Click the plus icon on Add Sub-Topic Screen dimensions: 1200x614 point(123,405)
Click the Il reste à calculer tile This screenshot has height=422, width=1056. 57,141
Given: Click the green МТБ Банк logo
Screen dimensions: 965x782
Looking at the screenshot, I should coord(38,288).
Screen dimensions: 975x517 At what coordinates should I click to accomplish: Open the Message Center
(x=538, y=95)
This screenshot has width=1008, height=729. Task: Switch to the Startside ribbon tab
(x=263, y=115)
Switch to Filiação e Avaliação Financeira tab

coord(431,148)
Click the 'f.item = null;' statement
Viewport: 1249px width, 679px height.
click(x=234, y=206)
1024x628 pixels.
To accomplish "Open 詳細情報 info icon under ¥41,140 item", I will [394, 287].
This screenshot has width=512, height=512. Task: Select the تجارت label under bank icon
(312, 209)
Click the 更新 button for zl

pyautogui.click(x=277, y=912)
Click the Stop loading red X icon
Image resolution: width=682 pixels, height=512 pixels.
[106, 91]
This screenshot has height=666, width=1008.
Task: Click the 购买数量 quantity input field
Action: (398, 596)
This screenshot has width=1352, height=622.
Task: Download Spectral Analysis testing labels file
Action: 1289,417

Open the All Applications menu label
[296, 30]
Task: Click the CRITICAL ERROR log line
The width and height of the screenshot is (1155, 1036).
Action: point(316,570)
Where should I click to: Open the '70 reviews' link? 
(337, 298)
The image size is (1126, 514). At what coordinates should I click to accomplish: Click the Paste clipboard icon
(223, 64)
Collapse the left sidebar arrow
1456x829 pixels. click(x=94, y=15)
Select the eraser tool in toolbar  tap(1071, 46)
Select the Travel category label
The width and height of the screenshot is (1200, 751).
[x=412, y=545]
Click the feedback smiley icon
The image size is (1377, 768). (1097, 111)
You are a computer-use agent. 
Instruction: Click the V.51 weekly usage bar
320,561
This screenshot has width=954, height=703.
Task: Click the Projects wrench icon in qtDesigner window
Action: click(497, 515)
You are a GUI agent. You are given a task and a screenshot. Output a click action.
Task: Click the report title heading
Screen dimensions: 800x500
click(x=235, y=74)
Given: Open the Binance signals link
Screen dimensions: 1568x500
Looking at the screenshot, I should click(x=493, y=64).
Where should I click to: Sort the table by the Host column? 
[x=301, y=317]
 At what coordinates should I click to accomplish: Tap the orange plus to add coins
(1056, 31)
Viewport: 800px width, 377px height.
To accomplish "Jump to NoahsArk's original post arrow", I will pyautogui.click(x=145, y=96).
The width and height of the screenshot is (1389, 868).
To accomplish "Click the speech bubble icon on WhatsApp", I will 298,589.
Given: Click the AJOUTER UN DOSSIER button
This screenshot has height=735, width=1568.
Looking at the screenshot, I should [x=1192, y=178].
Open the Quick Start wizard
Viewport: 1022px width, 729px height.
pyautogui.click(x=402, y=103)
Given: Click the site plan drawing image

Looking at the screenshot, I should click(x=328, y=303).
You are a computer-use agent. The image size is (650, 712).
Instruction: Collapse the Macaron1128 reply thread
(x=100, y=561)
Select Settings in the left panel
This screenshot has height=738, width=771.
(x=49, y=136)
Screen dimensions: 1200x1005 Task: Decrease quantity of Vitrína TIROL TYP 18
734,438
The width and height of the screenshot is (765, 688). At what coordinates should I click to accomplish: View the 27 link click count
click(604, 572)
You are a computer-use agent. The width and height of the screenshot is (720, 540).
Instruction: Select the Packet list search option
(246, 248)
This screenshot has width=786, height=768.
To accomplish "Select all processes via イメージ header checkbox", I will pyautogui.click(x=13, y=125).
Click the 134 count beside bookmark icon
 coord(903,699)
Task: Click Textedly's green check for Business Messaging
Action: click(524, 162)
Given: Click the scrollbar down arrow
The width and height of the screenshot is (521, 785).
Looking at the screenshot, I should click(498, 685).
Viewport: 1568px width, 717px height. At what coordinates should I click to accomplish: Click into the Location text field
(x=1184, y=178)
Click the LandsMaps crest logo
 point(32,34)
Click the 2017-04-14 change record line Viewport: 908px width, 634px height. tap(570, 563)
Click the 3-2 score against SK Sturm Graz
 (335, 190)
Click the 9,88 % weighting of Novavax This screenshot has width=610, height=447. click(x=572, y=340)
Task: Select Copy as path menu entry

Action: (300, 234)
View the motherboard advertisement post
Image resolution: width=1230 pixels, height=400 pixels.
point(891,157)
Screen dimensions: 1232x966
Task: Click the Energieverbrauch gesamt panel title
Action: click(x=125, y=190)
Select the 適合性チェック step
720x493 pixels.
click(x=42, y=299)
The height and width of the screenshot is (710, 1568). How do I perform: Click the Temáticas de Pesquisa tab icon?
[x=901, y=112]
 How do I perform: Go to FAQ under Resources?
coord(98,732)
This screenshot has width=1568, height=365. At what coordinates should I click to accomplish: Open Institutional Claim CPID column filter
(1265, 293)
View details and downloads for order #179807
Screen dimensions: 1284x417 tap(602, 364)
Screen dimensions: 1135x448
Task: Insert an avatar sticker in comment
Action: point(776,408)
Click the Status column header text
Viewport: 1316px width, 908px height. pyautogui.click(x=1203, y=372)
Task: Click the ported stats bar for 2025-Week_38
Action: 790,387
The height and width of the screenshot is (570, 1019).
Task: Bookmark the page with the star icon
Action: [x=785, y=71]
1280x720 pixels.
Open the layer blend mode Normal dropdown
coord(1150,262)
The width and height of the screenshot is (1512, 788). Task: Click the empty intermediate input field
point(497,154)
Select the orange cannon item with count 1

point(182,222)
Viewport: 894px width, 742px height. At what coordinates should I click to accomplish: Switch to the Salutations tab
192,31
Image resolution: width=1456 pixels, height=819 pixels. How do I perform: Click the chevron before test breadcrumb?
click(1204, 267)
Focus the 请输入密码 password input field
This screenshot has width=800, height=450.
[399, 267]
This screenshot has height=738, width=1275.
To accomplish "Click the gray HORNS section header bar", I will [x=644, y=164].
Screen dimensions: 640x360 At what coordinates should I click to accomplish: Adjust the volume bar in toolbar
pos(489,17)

————————

### PROBLEM STATEMENT
If a line of the listing above holds the string "will", copy it.

### RESPONSE
To accomplish "Open 詳細情報 info icon under ¥41,140 item", I will [394, 287].
To accomplish "Jump to NoahsArk's original post arrow", I will pyautogui.click(x=145, y=96).
To accomplish "Click the speech bubble icon on WhatsApp", I will 298,589.
To accomplish "Select all processes via イメージ header checkbox", I will pyautogui.click(x=13, y=125).
To accomplish "Click the gray HORNS section header bar", I will [x=644, y=164].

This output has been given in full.